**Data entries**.
━━━━━━━━

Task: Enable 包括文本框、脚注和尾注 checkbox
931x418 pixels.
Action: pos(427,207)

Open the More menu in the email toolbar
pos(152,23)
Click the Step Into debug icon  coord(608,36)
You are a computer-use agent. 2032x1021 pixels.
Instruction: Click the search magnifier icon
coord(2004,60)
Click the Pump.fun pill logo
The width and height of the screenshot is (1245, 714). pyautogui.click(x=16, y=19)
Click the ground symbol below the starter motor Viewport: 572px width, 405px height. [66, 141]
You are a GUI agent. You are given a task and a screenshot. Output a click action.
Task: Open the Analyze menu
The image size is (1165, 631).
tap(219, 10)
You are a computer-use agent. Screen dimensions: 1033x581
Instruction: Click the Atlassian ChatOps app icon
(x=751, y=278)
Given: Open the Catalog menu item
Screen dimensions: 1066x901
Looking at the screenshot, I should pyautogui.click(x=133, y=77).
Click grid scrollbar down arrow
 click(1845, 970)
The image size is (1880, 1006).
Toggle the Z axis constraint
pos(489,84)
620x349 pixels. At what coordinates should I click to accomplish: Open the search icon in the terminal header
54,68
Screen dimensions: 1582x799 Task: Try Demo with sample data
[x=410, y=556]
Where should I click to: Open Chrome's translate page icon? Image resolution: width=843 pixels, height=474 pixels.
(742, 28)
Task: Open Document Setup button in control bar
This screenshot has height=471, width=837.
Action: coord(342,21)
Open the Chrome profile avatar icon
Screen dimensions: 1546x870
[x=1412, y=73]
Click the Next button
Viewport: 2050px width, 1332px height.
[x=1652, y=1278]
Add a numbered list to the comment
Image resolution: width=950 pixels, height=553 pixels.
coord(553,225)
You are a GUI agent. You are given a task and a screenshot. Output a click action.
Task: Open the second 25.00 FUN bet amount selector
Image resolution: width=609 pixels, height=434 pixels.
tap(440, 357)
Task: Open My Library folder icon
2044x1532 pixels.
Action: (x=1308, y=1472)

━━━━━━━━

**Exercise instructions**.
Give the lines from the one containing "Task: Open the second" through the end of the entries again, exactly as written and with no other lines.

**Completed exercise**.
Task: Open the second 25.00 FUN bet amount selector
Image resolution: width=609 pixels, height=434 pixels.
tap(440, 357)
Task: Open My Library folder icon
2044x1532 pixels.
Action: (x=1308, y=1472)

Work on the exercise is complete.